WHAT YOU NEED TO DO: Return exactly the lines of the records below, starting at the line that contains "Click the Dyn scaling label" and ending at the line that contains "Task: Click the envelope", with both of those lines kept.

===== EXERCISE MATERIALS =====

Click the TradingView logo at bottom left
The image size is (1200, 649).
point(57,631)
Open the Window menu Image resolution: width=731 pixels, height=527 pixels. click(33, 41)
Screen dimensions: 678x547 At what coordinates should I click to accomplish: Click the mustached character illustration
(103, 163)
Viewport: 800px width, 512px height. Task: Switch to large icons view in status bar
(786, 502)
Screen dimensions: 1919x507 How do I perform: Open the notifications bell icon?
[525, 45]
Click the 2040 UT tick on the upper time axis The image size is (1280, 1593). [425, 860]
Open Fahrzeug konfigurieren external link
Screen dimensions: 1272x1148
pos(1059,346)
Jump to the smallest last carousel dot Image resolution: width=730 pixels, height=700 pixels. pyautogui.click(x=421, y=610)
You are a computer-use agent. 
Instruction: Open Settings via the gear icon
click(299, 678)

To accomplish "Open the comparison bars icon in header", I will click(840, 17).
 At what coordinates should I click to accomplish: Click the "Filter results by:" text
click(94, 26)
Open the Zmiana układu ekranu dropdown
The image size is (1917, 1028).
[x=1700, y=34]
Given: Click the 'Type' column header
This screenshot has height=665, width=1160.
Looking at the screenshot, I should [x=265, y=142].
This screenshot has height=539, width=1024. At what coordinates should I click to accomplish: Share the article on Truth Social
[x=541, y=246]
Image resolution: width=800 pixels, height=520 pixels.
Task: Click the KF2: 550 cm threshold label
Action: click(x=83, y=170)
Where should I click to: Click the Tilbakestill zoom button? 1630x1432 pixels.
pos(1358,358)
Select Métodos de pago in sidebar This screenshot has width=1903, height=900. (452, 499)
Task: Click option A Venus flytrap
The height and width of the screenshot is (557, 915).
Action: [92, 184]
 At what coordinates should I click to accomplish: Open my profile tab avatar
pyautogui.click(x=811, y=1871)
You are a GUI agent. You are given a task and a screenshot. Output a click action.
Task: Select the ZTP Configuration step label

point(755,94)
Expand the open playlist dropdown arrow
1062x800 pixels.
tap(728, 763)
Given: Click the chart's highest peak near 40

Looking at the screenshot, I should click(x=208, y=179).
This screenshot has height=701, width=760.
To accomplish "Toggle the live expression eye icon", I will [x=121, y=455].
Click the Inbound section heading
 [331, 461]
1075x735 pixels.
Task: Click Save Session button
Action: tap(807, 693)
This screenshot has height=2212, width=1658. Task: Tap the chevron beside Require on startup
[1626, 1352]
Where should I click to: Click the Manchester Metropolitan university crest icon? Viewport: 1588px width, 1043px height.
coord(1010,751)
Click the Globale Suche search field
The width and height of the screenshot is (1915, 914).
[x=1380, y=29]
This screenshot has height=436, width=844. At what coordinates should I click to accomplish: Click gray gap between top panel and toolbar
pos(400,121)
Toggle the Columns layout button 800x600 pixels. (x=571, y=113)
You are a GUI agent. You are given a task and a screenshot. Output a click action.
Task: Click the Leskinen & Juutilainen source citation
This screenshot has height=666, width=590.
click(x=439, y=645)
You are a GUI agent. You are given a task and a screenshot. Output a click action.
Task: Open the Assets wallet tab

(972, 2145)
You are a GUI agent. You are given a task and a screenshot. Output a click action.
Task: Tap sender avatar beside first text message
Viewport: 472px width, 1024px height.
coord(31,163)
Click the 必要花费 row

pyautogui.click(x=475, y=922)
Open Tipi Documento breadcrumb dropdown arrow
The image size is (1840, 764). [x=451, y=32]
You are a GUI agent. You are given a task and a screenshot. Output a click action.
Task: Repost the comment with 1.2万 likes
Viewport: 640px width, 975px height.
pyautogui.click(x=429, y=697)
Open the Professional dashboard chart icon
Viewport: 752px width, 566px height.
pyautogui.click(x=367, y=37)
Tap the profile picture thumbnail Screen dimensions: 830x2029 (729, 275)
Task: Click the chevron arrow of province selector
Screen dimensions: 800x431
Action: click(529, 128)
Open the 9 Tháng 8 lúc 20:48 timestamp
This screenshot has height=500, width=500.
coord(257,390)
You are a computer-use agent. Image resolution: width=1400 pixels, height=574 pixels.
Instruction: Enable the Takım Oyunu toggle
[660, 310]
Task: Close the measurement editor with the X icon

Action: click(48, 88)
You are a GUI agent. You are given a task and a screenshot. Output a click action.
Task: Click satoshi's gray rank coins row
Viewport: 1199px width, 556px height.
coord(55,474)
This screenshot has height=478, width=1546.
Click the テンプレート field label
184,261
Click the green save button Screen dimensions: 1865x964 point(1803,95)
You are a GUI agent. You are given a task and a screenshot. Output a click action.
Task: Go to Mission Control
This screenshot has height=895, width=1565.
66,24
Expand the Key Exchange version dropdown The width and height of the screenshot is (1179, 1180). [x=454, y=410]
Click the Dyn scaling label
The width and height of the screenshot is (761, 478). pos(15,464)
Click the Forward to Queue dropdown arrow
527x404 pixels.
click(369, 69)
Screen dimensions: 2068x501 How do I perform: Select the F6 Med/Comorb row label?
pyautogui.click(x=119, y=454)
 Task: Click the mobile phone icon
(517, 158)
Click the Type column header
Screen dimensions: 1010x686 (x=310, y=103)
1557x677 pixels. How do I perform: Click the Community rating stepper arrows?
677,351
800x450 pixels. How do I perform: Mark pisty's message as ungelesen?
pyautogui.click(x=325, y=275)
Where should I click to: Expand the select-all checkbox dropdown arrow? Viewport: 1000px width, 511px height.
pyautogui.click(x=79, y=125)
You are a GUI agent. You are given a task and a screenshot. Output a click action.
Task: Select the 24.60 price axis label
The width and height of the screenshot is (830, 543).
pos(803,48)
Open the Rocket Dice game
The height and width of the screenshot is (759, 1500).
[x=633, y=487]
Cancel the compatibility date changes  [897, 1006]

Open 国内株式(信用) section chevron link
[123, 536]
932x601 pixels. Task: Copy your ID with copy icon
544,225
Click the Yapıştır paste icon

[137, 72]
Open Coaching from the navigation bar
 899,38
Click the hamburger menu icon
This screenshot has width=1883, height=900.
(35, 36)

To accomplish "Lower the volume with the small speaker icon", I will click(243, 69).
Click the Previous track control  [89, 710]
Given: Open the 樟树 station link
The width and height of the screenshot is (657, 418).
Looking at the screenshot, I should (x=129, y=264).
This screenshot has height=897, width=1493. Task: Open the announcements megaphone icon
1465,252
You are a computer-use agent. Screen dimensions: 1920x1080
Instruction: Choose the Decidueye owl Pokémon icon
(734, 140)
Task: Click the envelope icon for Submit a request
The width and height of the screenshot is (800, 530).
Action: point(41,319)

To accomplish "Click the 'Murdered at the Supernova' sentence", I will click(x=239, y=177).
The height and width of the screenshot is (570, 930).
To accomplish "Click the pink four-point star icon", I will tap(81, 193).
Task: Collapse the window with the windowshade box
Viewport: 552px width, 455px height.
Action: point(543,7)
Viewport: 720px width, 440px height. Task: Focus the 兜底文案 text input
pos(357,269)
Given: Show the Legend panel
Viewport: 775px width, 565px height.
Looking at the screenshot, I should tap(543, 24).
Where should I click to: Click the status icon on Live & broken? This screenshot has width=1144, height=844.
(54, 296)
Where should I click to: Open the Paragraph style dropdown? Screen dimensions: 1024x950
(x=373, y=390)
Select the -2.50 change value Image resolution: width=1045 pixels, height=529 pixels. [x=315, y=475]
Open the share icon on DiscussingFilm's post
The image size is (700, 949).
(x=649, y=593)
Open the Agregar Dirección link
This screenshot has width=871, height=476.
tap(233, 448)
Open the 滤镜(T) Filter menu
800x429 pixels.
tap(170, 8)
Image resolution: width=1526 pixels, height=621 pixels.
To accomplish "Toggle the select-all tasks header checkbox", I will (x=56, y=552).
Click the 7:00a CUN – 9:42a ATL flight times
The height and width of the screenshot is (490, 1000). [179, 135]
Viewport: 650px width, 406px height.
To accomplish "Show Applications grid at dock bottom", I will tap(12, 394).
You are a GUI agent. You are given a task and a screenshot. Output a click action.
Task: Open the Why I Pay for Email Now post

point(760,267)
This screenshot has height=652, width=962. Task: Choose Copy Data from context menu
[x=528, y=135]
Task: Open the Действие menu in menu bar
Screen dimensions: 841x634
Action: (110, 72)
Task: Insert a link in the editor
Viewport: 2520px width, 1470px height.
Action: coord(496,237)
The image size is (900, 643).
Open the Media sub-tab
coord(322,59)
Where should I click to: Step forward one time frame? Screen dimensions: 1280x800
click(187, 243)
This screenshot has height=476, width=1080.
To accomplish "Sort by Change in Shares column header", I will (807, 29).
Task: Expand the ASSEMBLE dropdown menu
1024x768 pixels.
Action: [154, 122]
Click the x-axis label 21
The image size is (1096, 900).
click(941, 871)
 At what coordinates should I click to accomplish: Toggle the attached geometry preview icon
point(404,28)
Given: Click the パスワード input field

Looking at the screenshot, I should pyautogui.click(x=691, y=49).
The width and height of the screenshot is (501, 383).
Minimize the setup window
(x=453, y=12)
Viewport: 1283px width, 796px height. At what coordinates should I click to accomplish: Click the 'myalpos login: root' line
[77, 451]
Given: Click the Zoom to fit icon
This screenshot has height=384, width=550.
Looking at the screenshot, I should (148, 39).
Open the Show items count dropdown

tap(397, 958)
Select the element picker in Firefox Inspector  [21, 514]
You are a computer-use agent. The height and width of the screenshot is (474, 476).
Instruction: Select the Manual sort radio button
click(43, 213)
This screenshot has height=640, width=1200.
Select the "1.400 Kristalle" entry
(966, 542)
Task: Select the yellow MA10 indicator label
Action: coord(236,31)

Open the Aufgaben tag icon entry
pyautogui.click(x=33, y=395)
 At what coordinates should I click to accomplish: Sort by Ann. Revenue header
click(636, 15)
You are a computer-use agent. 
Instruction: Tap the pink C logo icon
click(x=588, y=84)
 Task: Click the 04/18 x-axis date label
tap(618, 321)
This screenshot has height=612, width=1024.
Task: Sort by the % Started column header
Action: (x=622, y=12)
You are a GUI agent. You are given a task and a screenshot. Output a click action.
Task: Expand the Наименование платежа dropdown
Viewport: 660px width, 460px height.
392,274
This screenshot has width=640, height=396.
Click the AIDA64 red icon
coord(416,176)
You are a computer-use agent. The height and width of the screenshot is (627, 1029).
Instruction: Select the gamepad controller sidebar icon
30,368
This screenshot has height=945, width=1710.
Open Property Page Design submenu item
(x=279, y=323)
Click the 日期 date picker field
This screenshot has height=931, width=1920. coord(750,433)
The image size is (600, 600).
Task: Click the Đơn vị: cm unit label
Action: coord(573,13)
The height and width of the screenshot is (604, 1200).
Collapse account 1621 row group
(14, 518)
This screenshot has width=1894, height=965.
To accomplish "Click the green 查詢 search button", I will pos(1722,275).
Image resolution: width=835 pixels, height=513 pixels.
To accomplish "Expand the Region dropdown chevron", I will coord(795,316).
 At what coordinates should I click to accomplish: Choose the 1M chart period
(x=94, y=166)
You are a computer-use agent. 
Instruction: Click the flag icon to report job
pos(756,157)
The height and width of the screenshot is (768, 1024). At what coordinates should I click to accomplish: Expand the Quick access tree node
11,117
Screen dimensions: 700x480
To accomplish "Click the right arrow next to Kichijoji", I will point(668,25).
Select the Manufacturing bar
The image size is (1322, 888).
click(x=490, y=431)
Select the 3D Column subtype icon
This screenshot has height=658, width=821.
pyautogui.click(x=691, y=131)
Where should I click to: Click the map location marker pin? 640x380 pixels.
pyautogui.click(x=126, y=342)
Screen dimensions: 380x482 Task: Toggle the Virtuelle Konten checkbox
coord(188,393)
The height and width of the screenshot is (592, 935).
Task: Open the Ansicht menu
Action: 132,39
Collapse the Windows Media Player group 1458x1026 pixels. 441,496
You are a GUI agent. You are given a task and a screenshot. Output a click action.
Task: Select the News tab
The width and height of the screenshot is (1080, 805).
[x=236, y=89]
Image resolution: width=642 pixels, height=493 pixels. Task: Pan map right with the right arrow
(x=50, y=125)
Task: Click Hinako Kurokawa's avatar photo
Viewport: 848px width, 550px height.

=====

SOLUTION:
Click the Dyn scaling label
The width and height of the screenshot is (761, 478). pos(15,464)
Click the Forward to Queue dropdown arrow
527x404 pixels.
click(369, 69)
Screen dimensions: 2068x501 How do I perform: Select the F6 Med/Comorb row label?
pyautogui.click(x=119, y=454)
 Task: Click the mobile phone icon
(517, 158)
Click the Type column header
Screen dimensions: 1010x686 (x=310, y=103)
1557x677 pixels. How do I perform: Click the Community rating stepper arrows?
677,351
800x450 pixels. How do I perform: Mark pisty's message as ungelesen?
pyautogui.click(x=325, y=275)
Where should I click to: Expand the select-all checkbox dropdown arrow? Viewport: 1000px width, 511px height.
pyautogui.click(x=79, y=125)
You are a GUI agent. You are given a task and a screenshot. Output a click action.
Task: Select the 24.60 price axis label
The width and height of the screenshot is (830, 543).
pos(803,48)
Open the Rocket Dice game
The height and width of the screenshot is (759, 1500).
[x=633, y=487]
Cancel the compatibility date changes  [897, 1006]

Open 国内株式(信用) section chevron link
[123, 536]
932x601 pixels. Task: Copy your ID with copy icon
544,225
Click the Yapıştır paste icon

[137, 72]
Open Coaching from the navigation bar
 899,38
Click the hamburger menu icon
This screenshot has width=1883, height=900.
(35, 36)

To accomplish "Lower the volume with the small speaker icon", I will click(243, 69).
Click the Previous track control  [89, 710]
Given: Open the 樟树 station link
The width and height of the screenshot is (657, 418).
Looking at the screenshot, I should (x=129, y=264).
This screenshot has height=897, width=1493. Task: Open the announcements megaphone icon
1465,252
You are a computer-use agent. Screen dimensions: 1920x1080
Instruction: Choose the Decidueye owl Pokémon icon
(734, 140)
Task: Click the envelope icon for Submit a request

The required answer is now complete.